Senator Mike Rounds (R-SD) cited disagreement between DOL and SEC staff during the rulemaking process and asked how the SEC can structure a uniform fiduciary rule when there are inherent disagreements about the rule's goals. Chair White noted that the Commission's goal was to give its best technical assistance to the DOL, not necessarily to reach an agreement, and that to some degree people will have to wait to see what happens as rules are implemented.

SEC falling behind? Ranking Member Brown raised the fiduciary rule as just one example of how the SEC has lagged behind other agencies. In addition to the DOL overtaking the Commission in that area, the CFTC has also made significantly more progress in derivatives regulation with far fewer resources. The senator acknowledged that the process was not perfect in either example, but said that at least the agencies were able to move forward.

Chair White pointed out that the Dodd-Frank and JOBS Act mandate, along with significant discretionary responsibilities, have meant the last few years show a historical level of complex regulatory activity. The fiduciary rule, in particular, was authorized but not mandated by Dodd-Frank. She reiterated her support for a uniform fiduciary rule from the SEC under that Dodd-Frank provision and acknowledged that the Title VII derivatives regulation is important to the markets.

Senator Tester asked the chair about the role understaffing plays in the Commission's process. The chair conceded that the SEC does not have the right amount of resources to support its responsibilities and, in response to Sen. Tester's inquiry about whether that would change if the agency were self-funded, said that it would. The senator acknowledged that he had been critical but said that the SEC is dealt a weak hand. He observed that if any one of the three commissioners walked away from a rule, the agency would lose a quorum, giving each commissioner "pretty good power." Chair White said that a commissioner could wield that power, but assured that they are all focused on getting the work done.

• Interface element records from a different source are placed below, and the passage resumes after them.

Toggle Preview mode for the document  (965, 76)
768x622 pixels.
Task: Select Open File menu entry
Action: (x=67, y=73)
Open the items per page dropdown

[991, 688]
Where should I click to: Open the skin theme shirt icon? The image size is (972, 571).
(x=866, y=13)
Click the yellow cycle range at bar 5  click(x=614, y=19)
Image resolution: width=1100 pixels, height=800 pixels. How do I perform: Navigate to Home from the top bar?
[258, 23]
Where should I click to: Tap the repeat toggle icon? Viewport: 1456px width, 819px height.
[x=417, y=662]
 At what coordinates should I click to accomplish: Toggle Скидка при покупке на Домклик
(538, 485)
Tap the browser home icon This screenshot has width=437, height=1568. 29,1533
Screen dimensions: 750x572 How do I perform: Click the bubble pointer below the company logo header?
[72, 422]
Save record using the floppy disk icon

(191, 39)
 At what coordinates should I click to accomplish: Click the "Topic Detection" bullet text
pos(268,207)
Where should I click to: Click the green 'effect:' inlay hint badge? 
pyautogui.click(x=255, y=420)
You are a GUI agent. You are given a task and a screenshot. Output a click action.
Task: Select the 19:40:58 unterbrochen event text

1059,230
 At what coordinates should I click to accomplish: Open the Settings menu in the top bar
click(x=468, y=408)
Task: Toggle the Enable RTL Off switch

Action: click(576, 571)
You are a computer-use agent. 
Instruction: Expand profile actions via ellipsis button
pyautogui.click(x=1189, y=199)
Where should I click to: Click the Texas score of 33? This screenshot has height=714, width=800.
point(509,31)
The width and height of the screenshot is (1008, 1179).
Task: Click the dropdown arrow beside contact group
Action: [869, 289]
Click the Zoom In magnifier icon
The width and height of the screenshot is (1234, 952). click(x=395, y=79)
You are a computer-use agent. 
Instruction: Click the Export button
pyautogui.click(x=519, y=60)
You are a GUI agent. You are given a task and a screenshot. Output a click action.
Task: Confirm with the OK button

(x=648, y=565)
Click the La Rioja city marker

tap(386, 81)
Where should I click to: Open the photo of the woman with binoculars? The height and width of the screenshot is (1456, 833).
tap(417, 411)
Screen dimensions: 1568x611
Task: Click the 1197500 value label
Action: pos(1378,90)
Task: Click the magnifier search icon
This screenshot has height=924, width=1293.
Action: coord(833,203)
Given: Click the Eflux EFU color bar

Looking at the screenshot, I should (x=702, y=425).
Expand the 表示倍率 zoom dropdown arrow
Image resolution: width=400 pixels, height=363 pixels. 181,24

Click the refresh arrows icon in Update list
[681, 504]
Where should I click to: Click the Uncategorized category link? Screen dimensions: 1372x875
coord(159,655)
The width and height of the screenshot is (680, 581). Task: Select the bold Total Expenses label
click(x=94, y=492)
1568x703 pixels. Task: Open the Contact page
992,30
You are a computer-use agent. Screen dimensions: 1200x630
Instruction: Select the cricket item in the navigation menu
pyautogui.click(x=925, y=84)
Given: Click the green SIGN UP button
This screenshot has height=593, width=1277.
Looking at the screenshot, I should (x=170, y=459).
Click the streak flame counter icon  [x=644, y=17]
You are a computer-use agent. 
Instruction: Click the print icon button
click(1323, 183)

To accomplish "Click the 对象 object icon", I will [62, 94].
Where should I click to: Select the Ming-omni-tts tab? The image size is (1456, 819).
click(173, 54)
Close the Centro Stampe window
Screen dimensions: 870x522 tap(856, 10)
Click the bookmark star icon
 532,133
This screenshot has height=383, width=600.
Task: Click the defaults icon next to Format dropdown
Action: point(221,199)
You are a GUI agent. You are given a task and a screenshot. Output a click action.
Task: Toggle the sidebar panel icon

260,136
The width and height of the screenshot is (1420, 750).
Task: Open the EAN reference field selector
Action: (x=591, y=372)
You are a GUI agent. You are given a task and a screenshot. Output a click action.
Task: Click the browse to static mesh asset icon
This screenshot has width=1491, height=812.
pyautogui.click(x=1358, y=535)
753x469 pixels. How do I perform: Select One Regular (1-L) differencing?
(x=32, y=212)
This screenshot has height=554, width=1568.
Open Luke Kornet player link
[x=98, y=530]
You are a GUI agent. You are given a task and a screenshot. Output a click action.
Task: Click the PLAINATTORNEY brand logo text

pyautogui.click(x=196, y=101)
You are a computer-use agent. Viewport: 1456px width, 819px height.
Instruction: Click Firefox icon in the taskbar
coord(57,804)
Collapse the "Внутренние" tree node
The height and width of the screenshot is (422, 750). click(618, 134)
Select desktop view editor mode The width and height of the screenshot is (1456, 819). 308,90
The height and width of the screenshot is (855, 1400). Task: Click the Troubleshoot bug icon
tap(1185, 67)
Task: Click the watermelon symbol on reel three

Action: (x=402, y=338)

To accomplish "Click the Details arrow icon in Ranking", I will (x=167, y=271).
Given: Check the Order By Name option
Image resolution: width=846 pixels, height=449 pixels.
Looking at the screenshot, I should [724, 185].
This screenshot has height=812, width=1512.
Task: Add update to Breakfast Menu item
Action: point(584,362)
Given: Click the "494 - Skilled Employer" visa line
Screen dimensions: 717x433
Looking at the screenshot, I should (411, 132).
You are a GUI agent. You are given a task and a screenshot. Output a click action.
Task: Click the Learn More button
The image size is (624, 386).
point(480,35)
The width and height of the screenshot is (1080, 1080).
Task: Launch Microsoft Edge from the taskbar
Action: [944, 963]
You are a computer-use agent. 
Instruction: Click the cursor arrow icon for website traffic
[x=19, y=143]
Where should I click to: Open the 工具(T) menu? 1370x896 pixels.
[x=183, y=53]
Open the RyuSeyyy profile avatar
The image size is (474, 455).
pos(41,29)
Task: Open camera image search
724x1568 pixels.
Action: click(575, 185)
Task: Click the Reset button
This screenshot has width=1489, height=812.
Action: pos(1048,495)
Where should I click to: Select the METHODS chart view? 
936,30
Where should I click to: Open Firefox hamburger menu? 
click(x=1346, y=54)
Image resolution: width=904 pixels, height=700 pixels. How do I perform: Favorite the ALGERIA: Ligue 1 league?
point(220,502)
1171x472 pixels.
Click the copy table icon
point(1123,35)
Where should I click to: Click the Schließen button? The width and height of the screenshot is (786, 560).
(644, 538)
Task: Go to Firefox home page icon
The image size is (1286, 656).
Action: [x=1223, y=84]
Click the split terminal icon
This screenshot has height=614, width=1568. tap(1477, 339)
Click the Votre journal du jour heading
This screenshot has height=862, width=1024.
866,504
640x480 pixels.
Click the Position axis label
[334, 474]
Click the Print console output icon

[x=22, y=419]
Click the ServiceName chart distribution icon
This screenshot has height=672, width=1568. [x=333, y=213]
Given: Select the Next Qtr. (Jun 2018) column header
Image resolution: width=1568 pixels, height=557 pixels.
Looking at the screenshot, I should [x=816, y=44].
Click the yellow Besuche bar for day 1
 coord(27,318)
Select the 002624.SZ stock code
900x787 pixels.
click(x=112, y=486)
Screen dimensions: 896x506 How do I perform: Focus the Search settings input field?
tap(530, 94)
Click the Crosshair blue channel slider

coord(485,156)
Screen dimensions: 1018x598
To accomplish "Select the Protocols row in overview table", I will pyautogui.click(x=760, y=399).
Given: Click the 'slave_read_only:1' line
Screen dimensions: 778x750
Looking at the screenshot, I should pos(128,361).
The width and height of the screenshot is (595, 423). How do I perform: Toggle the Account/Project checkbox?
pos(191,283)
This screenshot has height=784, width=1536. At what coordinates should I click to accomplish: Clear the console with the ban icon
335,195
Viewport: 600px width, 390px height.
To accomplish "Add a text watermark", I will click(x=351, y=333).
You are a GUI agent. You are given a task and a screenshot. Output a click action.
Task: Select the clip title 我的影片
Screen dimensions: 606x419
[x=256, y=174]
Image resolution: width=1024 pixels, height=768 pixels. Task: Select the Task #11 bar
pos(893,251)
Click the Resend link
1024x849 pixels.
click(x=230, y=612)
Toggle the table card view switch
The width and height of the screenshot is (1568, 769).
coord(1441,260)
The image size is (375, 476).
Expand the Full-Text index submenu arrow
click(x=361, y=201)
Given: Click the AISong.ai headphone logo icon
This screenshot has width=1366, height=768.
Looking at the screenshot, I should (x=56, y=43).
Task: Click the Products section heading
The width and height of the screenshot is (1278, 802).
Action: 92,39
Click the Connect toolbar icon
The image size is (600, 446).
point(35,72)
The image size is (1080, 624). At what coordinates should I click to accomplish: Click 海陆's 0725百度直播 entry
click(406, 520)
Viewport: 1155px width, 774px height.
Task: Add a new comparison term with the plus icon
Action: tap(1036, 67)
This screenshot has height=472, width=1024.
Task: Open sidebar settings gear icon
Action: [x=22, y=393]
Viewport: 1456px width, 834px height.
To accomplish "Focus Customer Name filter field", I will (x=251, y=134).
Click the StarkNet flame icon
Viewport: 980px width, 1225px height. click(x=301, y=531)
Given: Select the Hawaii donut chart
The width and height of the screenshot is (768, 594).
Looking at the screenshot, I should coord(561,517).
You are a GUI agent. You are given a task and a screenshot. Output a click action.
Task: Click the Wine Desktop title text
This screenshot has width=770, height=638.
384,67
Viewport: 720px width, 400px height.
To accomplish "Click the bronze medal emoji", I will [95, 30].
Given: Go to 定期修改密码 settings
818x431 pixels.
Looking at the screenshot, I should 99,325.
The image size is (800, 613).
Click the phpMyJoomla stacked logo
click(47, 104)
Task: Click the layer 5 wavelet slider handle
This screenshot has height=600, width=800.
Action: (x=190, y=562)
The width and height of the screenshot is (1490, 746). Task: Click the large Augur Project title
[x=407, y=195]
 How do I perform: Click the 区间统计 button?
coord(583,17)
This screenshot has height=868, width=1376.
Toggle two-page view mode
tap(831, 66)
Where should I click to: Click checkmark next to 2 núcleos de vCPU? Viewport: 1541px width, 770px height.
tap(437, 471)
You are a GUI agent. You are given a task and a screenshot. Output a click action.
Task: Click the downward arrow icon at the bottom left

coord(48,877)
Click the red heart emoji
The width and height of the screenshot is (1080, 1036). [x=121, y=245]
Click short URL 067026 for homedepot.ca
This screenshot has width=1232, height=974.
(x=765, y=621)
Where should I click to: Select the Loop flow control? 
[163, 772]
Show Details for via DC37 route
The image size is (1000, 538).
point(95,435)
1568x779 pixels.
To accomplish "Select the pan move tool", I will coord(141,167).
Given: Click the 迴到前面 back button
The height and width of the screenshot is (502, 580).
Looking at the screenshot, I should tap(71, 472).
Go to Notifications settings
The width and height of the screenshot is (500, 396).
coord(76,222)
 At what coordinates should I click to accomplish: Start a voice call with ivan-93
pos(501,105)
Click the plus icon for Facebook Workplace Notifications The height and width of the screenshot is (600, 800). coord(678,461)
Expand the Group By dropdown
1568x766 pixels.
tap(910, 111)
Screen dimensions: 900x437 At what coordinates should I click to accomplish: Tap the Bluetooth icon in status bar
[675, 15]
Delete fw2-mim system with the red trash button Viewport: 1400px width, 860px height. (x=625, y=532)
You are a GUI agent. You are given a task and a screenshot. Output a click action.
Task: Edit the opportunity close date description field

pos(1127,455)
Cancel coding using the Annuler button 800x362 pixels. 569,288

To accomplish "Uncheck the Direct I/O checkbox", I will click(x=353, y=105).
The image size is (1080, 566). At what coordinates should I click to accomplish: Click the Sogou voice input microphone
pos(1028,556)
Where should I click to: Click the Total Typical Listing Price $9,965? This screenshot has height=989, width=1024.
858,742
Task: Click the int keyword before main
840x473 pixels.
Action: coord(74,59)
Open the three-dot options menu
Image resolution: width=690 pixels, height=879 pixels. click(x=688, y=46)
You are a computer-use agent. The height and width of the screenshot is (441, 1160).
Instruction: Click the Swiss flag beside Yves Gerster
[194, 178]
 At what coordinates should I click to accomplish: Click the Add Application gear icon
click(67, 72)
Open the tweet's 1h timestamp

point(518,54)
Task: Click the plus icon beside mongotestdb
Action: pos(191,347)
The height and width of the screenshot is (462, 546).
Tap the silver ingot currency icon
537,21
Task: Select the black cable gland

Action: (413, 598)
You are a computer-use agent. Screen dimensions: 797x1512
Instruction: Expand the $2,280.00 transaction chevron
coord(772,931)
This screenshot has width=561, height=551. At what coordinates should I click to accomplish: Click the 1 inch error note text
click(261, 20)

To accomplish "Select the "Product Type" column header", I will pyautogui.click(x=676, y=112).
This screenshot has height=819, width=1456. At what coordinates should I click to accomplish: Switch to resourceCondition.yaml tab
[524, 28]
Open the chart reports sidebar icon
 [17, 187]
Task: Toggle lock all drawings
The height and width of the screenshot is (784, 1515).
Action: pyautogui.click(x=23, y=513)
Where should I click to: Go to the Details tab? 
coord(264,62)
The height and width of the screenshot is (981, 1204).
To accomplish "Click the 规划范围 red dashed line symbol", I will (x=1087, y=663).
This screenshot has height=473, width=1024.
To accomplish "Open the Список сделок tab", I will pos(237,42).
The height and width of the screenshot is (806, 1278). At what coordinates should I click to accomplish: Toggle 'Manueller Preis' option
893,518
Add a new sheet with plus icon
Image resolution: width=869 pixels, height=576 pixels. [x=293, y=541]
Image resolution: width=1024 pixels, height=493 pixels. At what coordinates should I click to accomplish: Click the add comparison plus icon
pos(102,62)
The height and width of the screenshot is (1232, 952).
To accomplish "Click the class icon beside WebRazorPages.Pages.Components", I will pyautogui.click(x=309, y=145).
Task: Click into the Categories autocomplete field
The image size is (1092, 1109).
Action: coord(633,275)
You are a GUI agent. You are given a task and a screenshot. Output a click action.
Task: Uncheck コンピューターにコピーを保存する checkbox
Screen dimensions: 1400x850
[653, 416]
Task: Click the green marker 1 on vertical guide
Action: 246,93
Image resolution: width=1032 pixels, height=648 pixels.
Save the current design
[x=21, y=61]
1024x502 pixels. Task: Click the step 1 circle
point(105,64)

Disclosure effectiveness review. Senator Elizabeth Warren (D-Mass) slammed Chair White for prioritizing "a project you invented," the disclosure effectiveness initiative. The senator pressed the SEC leader for evidence that information overload was a real problem for investors: "Let's be honest, I cannot find, and you have not produced, a single investor who has complained to the SEC about having received too much information." Chair White reiterated that the disclosure effectiveness initiative is not necessarily about reducing disclosure, but is about effectiveness of disclosure. But the senator accused the SEC of putting big business interests, such as the Chamber of Commerce, at the top of the agenda. "A year ago I called your leadership at the SEC 'extremely disappointing,'" Sen. Warren concluded. "Today I am more disappointed than ever."

Business development and investment companies. Senator Pat Toomey (R-Penn) discussed a recent House bill that would, among other things, up the leverage ratio for business development companies from 1:1 to 1:2. To Chair White's point that the upside and downside potential are multiplied in such a case, Sen. Toomey responded that investors are able to buy securities on margin and invest in highly leveraged banks. The senator also asked about the proposed rule to govern the use of derivatives by investment companies, particularly the fact that aggregate notional amount is the measure used to cap the amount of derivatives. Chair White said that this is one of the comments that has come up in the proposal process and that the staff is considering all of the comments as part of that process.